Items from a data source:
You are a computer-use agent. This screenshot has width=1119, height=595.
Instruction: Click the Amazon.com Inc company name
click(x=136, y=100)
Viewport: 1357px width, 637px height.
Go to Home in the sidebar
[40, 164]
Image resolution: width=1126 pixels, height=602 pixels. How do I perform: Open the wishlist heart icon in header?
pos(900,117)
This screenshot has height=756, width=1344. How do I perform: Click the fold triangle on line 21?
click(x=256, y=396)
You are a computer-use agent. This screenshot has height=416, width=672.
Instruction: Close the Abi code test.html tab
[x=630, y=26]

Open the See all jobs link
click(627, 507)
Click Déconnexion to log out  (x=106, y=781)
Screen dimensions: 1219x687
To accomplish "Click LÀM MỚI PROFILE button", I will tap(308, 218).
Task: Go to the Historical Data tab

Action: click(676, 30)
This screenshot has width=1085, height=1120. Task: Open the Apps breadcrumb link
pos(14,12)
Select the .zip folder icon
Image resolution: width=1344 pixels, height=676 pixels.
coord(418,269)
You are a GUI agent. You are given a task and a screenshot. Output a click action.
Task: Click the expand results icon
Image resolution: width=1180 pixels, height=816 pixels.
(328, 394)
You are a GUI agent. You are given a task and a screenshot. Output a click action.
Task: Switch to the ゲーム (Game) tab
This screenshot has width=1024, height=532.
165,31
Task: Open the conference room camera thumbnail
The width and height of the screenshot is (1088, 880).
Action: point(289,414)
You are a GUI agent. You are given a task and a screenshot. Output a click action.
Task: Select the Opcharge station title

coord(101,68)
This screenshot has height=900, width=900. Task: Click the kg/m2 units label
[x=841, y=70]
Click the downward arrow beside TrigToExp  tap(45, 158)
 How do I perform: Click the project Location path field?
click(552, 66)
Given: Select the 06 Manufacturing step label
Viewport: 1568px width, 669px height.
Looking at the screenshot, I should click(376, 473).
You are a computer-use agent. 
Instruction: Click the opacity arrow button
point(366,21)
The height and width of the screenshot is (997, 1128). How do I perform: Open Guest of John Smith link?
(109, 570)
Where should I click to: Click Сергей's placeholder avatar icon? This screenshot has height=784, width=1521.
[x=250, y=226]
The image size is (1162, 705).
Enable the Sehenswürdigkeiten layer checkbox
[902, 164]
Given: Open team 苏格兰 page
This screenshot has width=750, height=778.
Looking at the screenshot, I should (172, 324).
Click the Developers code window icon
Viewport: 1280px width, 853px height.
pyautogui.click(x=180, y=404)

Exercise:
Print out each line of the data exactly.

Your solution:
You are a computer-use agent. This screenshot has width=1119, height=595.
Instruction: Click the Amazon.com Inc company name
click(x=136, y=100)
Viewport: 1357px width, 637px height.
Go to Home in the sidebar
[40, 164]
Image resolution: width=1126 pixels, height=602 pixels. How do I perform: Open the wishlist heart icon in header?
pos(900,117)
This screenshot has height=756, width=1344. How do I perform: Click the fold triangle on line 21?
click(x=256, y=396)
You are a computer-use agent. This screenshot has height=416, width=672.
Instruction: Close the Abi code test.html tab
[x=630, y=26]

Open the See all jobs link
click(627, 507)
Click Déconnexion to log out  (x=106, y=781)
Screen dimensions: 1219x687
To accomplish "Click LÀM MỚI PROFILE button", I will tap(308, 218).
Task: Go to the Historical Data tab

Action: click(676, 30)
This screenshot has width=1085, height=1120. Task: Open the Apps breadcrumb link
pos(14,12)
Select the .zip folder icon
Image resolution: width=1344 pixels, height=676 pixels.
coord(418,269)
You are a GUI agent. You are given a task and a screenshot. Output a click action.
Task: Click the expand results icon
Image resolution: width=1180 pixels, height=816 pixels.
(328, 394)
You are a GUI agent. You are given a task and a screenshot. Output a click action.
Task: Switch to the ゲーム (Game) tab
This screenshot has width=1024, height=532.
165,31
Task: Open the conference room camera thumbnail
The width and height of the screenshot is (1088, 880).
Action: point(289,414)
You are a GUI agent. You are given a task and a screenshot. Output a click action.
Task: Select the Opcharge station title

coord(101,68)
This screenshot has height=900, width=900. Task: Click the kg/m2 units label
[x=841, y=70]
Click the downward arrow beside TrigToExp  tap(45, 158)
 How do I perform: Click the project Location path field?
click(552, 66)
Given: Select the 06 Manufacturing step label
Viewport: 1568px width, 669px height.
Looking at the screenshot, I should click(376, 473).
You are a computer-use agent. 
Instruction: Click the opacity arrow button
point(366,21)
The height and width of the screenshot is (997, 1128). How do I perform: Open Guest of John Smith link?
(109, 570)
Where should I click to: Click Сергей's placeholder avatar icon? This screenshot has height=784, width=1521.
[x=250, y=226]
The image size is (1162, 705).
Enable the Sehenswürdigkeiten layer checkbox
[902, 164]
Given: Open team 苏格兰 page
This screenshot has width=750, height=778.
Looking at the screenshot, I should (172, 324).
Click the Developers code window icon
Viewport: 1280px width, 853px height.
pyautogui.click(x=180, y=404)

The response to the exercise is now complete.